:: Selected excerpt
I wrote up these thoughts on accessing and viewing films under lockdown for the students in my 'Music on Stage and Screen' course at Auckland Uni. Some info is unique to UoA, but I thought someone might like to read it.
Being at Level 3 gives us film scholars the time to catch up on some films. This is a little guide to what you can watch, how, and where.
First, a caveat. We like to think that we have access to ‘everything’ online, but that isn’t actually true. At the height of the Hollywood studio system (the 1930s-40s) each of the eight major studios released an average of 40-50 movies every year. Add to that the various independent producers and we’re looking at a corpus of more than 500 feature films each year, and that’s just the US. At that time there were also important film industries in the UK, France, Germany, Italy, and the Soviet Union, plus burgeoning industries in places like Japan, India, Spain, and Brazil. Only a small fraction of that is actually available for streaming, or even for purchase on physical media. Much of it is lost: it is estimated that half of all films pre-1950 (mostly from the silent era) do not survive. Of my own collection of ca. 2500 films on DVD and Blu-Ray, I’d estimate that at least a third aren’t available anywhere on the internet for streaming or download.
::::
### [Your goal]
In the guide to watching films under lockdown, what share of all films made before 1950 is estimated not to survive?
:: Dataset section
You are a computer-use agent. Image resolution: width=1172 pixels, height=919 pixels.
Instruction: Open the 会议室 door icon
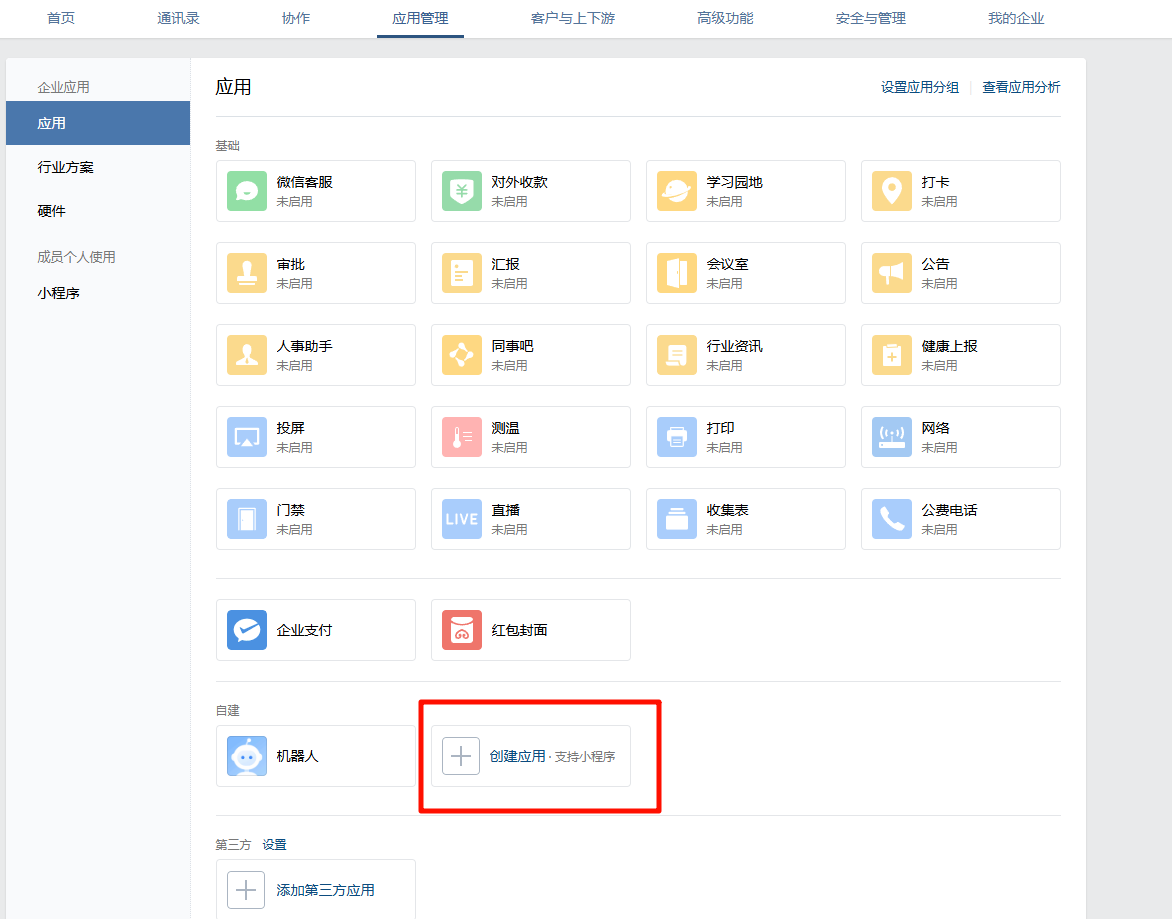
::::
### [Result for this exercise]
Half of all films made before 1950 are estimated not to survive.